Johnson & Johnson (J&J) has agreed to buy Abbott Laboratories’ eye-surgery equipment unit for US$4.33 billion, moving the healthcare giant toward its goal of boosting its three core businesses.
The deal is expected to close in the first quarter of next year, the companies said on Friday in separate statements.
The unit, called Abbott Medical Optics, makes equipment used in surgeries to repair cataracts and in Lasik procedures to improve vision, as well as eye drops and solutions.
It generated US$1.13 billion in sales for Abbott last year.
J&J, the world’s biggest maker of healthcare products, has been chasing deals for all three of its main businesses to boost growth and offset potential competition for prescription medicines, the largest unit at the New Brunswick, New Jersey-based company.
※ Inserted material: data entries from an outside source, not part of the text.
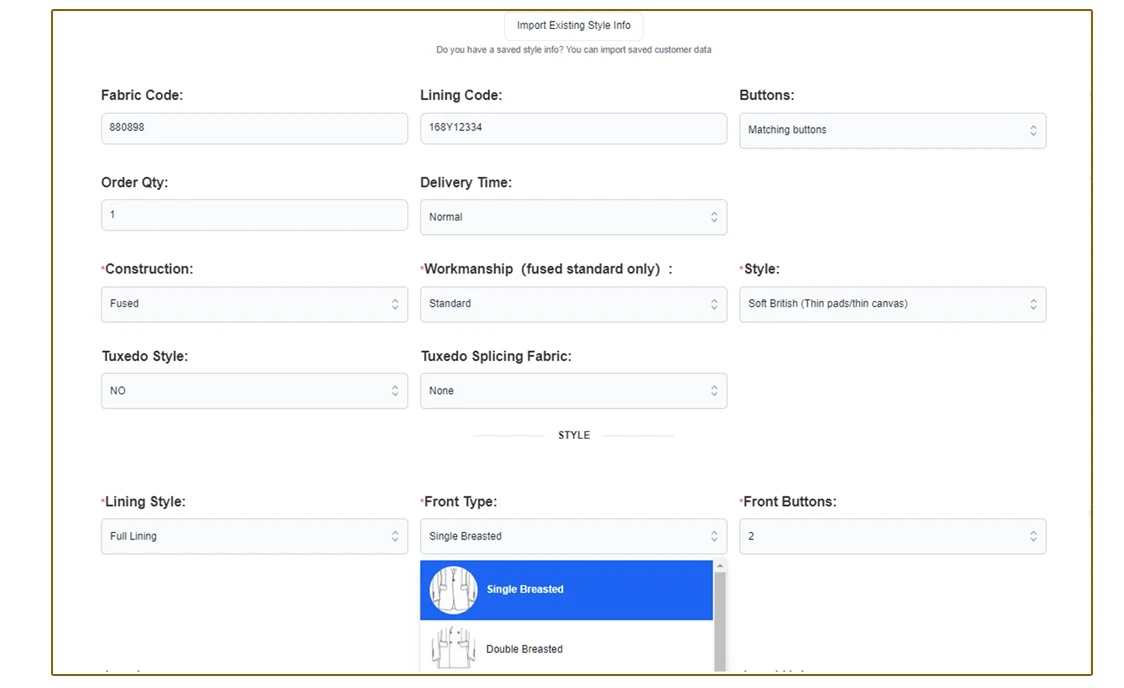Screen dimensions: 1124x688
Task: Select the Single Breasted option text
Action: (x=525, y=590)
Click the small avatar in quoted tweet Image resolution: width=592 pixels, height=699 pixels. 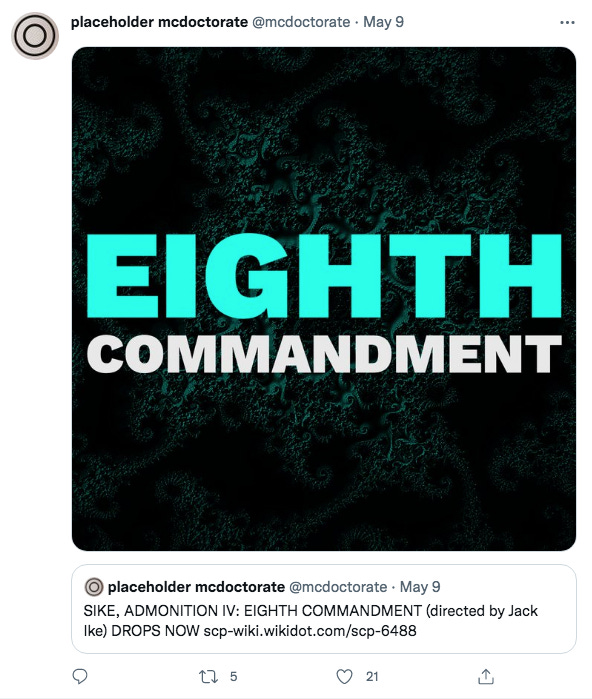click(94, 587)
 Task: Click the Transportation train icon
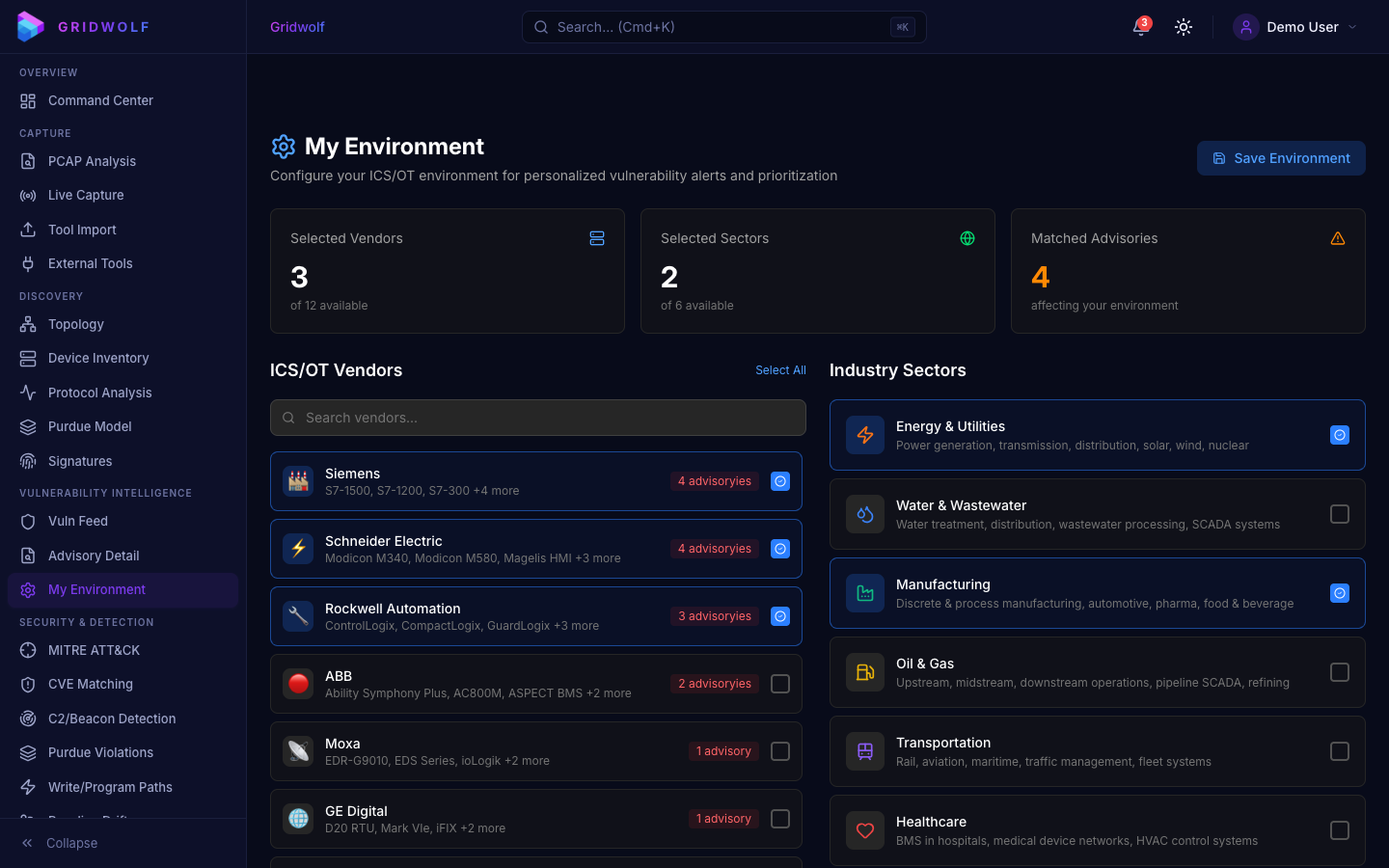tap(865, 751)
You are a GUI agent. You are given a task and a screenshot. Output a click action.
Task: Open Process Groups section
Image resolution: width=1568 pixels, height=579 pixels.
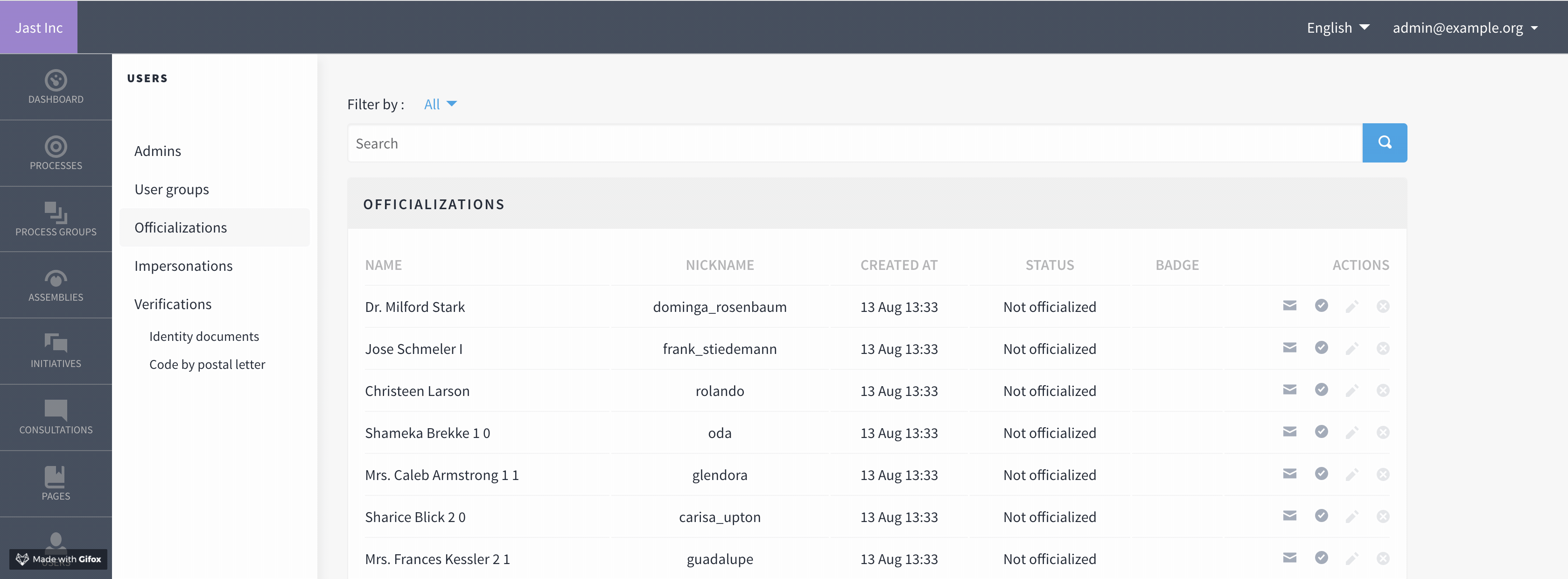click(x=56, y=219)
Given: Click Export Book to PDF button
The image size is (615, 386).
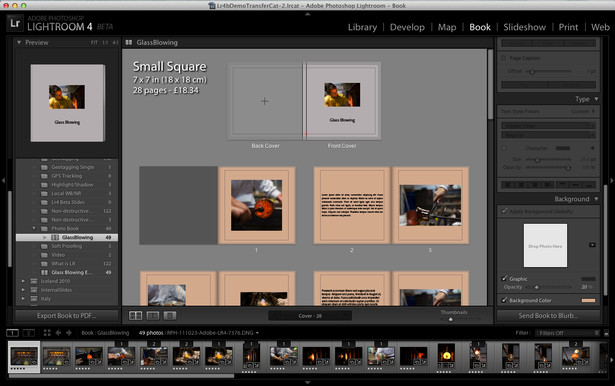Looking at the screenshot, I should click(66, 315).
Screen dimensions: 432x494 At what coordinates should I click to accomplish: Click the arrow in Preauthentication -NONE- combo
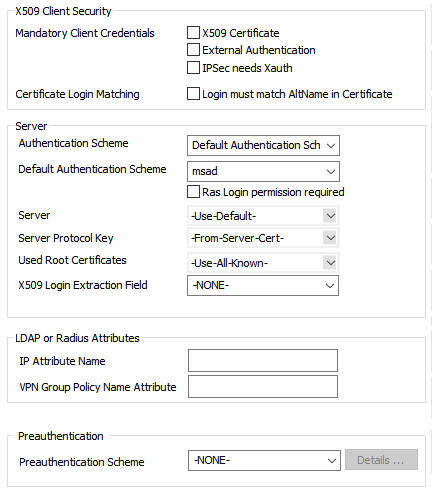click(x=331, y=460)
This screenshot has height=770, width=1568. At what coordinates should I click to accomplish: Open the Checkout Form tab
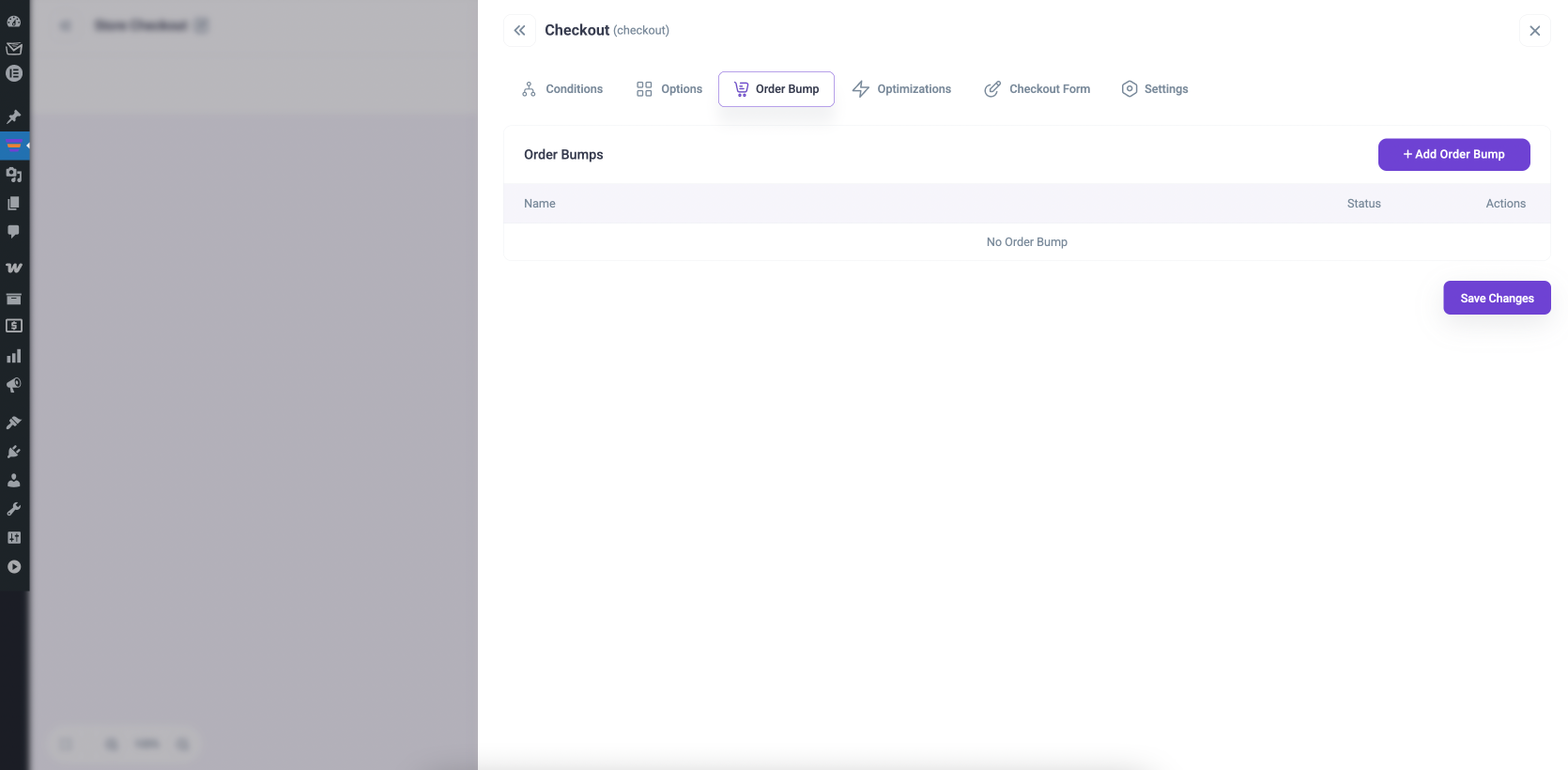pos(1037,89)

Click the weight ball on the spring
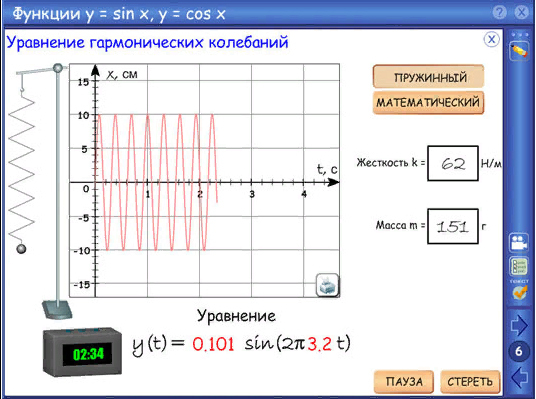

For Abbott, the divestiture is another step in chief executive officer Miles White’s effort to refocus the company since spinning off AbbVie Inc in 2013 and agreeing this year to acquire Alere Inc, a medical testing company, and St Jude Medical Inc, another device maker.
Abbott, based in Abbott Park, Illinois, paid US$2.8 billion for the medical optics unit in 2009. The sale will give Abbott a much-needed infusion of cash.
Abbott is focused on building a leadership position in cardiovascular devices and expanding in diagnostics, White said in the company’s statement.
St Jude is the leading maker of devices to treat heart failure, while Alere is the No. 1 maker of medical tests that are conducted at the point of care.